Start of Block
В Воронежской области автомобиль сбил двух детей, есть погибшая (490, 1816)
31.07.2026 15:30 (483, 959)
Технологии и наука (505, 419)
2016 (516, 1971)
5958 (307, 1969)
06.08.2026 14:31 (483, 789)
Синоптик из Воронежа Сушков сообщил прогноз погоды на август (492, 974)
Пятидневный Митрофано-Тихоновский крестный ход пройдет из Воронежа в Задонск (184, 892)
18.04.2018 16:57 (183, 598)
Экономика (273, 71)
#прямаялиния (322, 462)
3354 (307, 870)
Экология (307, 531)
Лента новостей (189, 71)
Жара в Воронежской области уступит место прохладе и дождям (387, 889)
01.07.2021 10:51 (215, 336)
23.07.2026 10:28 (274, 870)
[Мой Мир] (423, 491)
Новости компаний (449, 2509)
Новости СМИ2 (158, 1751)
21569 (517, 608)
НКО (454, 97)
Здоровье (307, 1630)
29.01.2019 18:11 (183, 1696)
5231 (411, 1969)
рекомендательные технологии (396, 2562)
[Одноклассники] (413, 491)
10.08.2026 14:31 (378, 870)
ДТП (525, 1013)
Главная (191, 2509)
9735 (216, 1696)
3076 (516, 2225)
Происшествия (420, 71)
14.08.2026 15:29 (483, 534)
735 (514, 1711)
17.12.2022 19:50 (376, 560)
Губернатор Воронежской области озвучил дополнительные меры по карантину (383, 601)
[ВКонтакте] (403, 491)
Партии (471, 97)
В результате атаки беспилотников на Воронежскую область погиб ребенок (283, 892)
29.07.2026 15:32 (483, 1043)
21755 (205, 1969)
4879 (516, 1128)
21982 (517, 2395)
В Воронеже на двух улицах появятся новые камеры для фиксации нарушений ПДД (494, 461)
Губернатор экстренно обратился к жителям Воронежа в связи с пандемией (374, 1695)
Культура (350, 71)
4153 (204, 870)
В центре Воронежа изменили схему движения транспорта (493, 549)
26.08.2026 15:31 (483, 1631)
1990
End of Block
Retype, exactly as written, each line from the one containing "В Воронеже на" through the last line of the listing above, and leave out all other lines.

В Воронеже на двух улицах появятся новые камеры для фиксации нарушений ПДД (494, 461)
Губернатор экстренно обратился к жителям Воронежа в связи с пандемией (374, 1695)
Культура (350, 71)
4153 (204, 870)
В центре Воронежа изменили схему движения транспорта (493, 549)
26.08.2026 15:31 (483, 1631)
1990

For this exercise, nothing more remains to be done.